For Miami, the civil trial was relatively routine: an insurance dispute over building damage caused by Hurricane Irma. It was also one of the first lengthy Jury Trials to be held in person as Miami-Dade courts began opening up after a long pandemic closure.
The trial ended in early July. But then, several lawyers and the judges who had taken part in the two-and-a-half week trial tested positive for COVID-19.
One of the attorneys, Brittany Quintana Martí, who is pregnant, fell ill enough that she spent five days in the hospital. “She had shortness of breath and fatigue. Really horrible fatigue. Her oxygen levels dropped,” said her husband, fellow Miami lawyer Jose Martí.
Last week alone, the Miami-Dade State Attorney’s Office disclosed, seven employees were diagnosed with COVID-19. On Monday, the office announced three more employees had tested positive; that’s 17 total since courts reopened fully to the public on June 28.

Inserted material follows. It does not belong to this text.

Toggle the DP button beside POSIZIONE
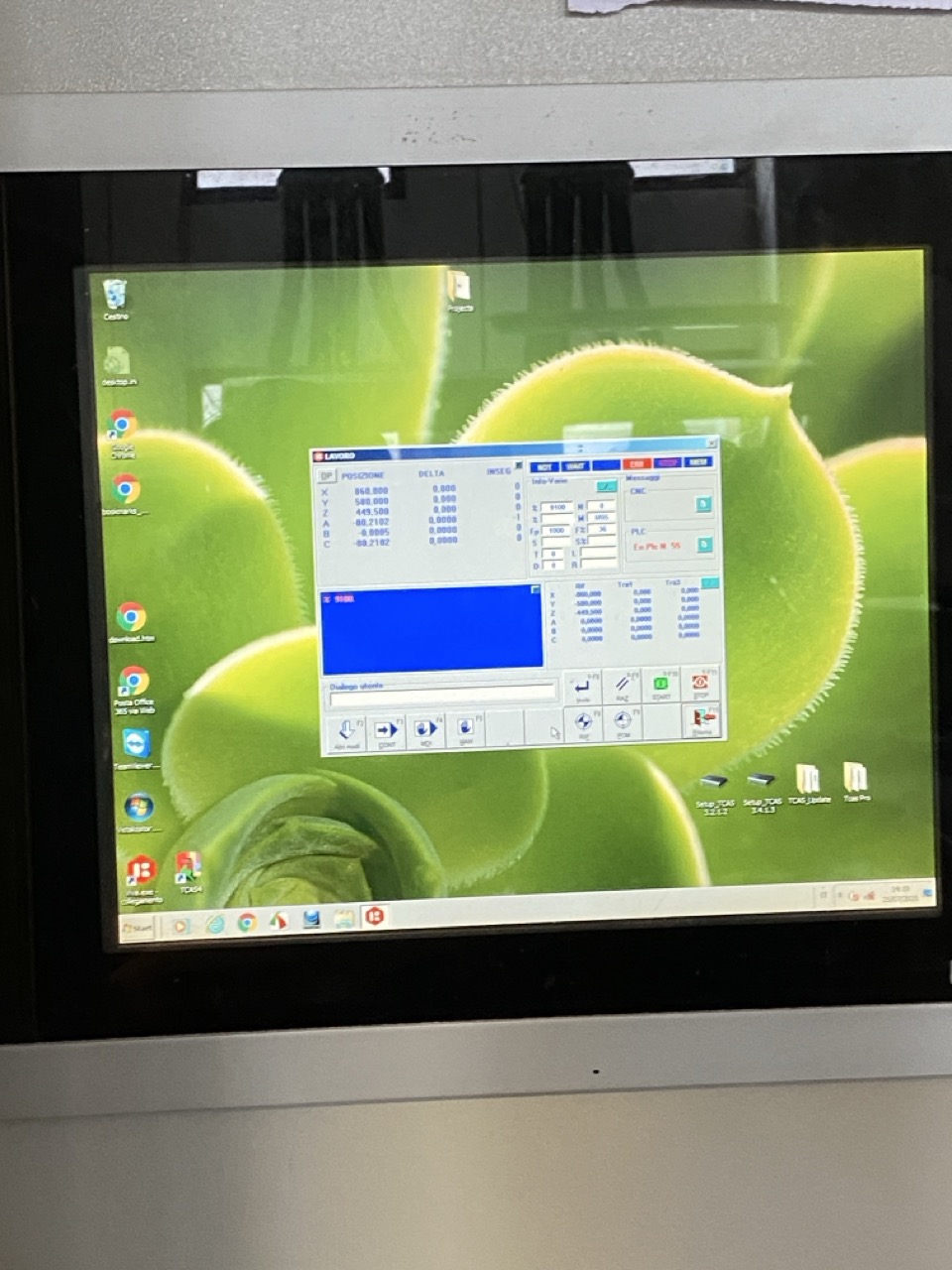The image size is (952, 1270). (324, 475)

Since that date, at least 19 Miami-Dade jail inmates have tested positive, according to county statistics; it’s unknown how many of those have physically been to court, although at least two were confirmed in the Richard E. Gerstein Justice Building during the first week back.
That includes one Miami jail inmate who tested positive on the third day of trial for a case involving a drunk-driving car crash. The trial was delayed three weeks, and is expected to resume in the coming days.Federal jury trials in this district have restarted without any horror stories just yet. But it seems like it is only a matter of time before there is an outbreak in court.